En plus d’être morale et éthique, la question est d’autant plus importante pour l’opposition que le bilan du mandat d’Andry Rajoelina est désastreux. Alors que la population malgache s’enfonce dans la pauvreté, vit avec moins de 1,67 euros par jour et est en voie de déshumanisation, le président sortant s’est essentiellement concentré sur des projets pharaoniques et totalement décalés par rapport aux enjeux structurels et écologiques de Madagascar : construction d’un téléphérique à Antananarivo pour la modique somme de 152 millions d’euros – avec l’aide de prêts du Trésor français et de la BPI ! – construction de la ville nouvelle de Tanamasoandro, projet d’importation d’animaux sauvages du continent africain pour développer les safaris sur l’île, qui regorge pourtant d’une biodiversité rare, endémique, et surtout vulnérable. S’y ajoutent des décisions économiques incohérentes, comme l’instauration en 2021 d’un prix plancher à l’exportation de 250 dollars/le kilo pour la vanille, alors que le cours mondial est compris entre 150 et 180 dollars et que ce secteur constitue la principale ressources de devises pour le pays ! Outre une absence totale de respect du droit et des institutions, notamment judiciaires, dénoncées pour leur corruption, ces décisions ubuesques ont contribué à refroidir les marchés comme les investisseurs étrangers et à maintenir Madagascar dans la stagnation. Suite aux soupçons de détournements de fonds alloués lors de la pandémie de Covid-19, aucune grande puissance ne souhaite désormais s’investir financièrement dans le pays sans un encadrement assuré par l’ONU.

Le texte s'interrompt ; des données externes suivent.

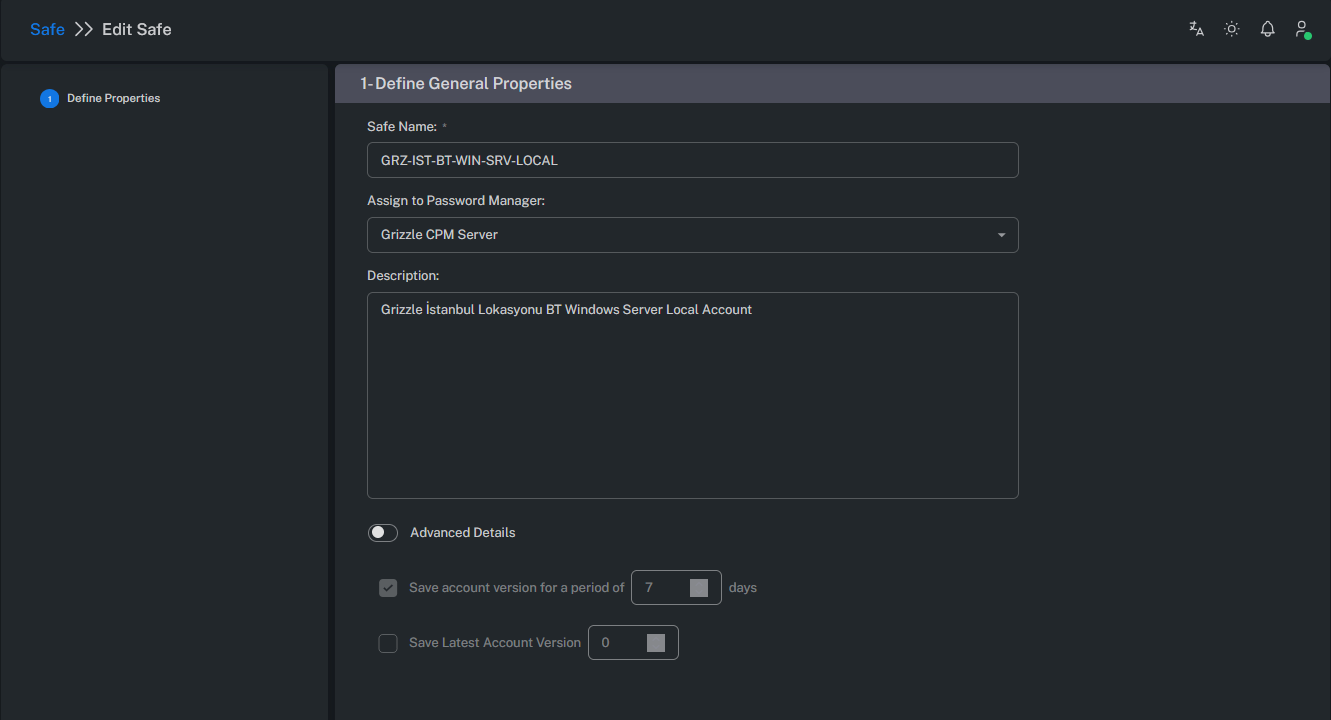
Task: Click the breadcrumb double-chevron separator
Action: click(84, 30)

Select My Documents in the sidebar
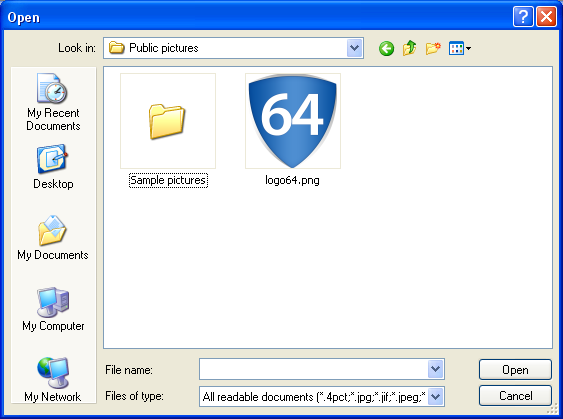53,238
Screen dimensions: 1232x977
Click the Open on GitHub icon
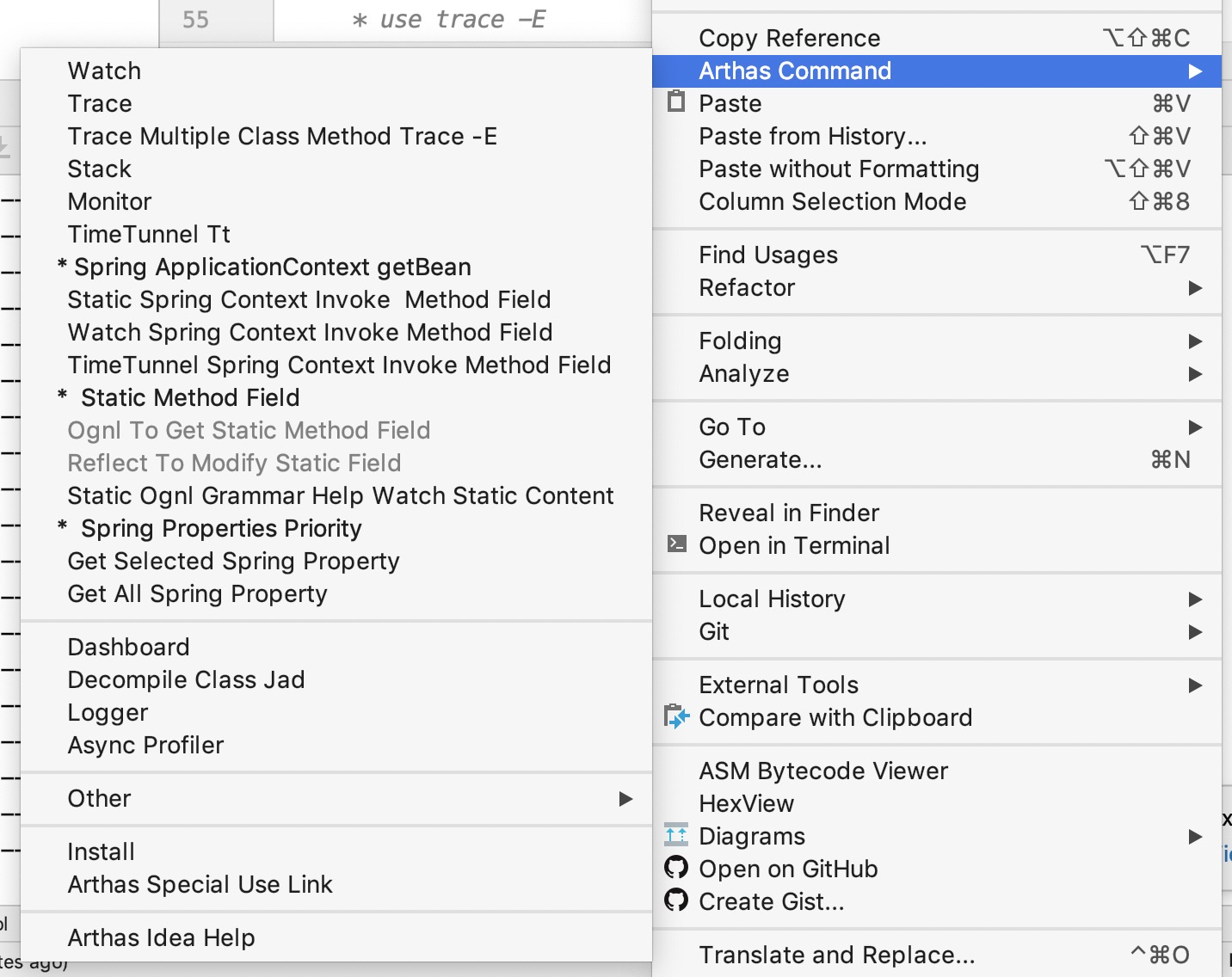(676, 868)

L’état de déshérence politique, économique et social dans lequel se trouve Madagascar actuellement, et qui doit beaucoup à Andry Rajoelina, ne doit cependant pas occulter l’urgence extrême qu’il y a à soutenir ce pays. Outre la résolution des crises systémiques en matière de sécurité alimentaire et environnementale, il est en effet nécessaire d’assurer à l’île un Etat de droit, fonctionnel, doté d’institutions solides et de favoriser l’émergence d’élites politiques responsables. D’une pauvreté jugée irréversible, Madagascar n’en reste pas moins convoitée pour ses immenses richesses par des puissances exogènes pas toujours bien intentionnées. La France a ici un rôle à jouer, certes rendu difficile par son passé colonial, mais néanmoins indispensable pour préserver cette île stratégique du canal du Mozambique et ses ressources naturelles exceptionnelles des ambitions chinoises et russes dans l’océan Indien.
Par Ardavan Amir-Aslani.
Paru dans L’Atlantico du 30/07/2023.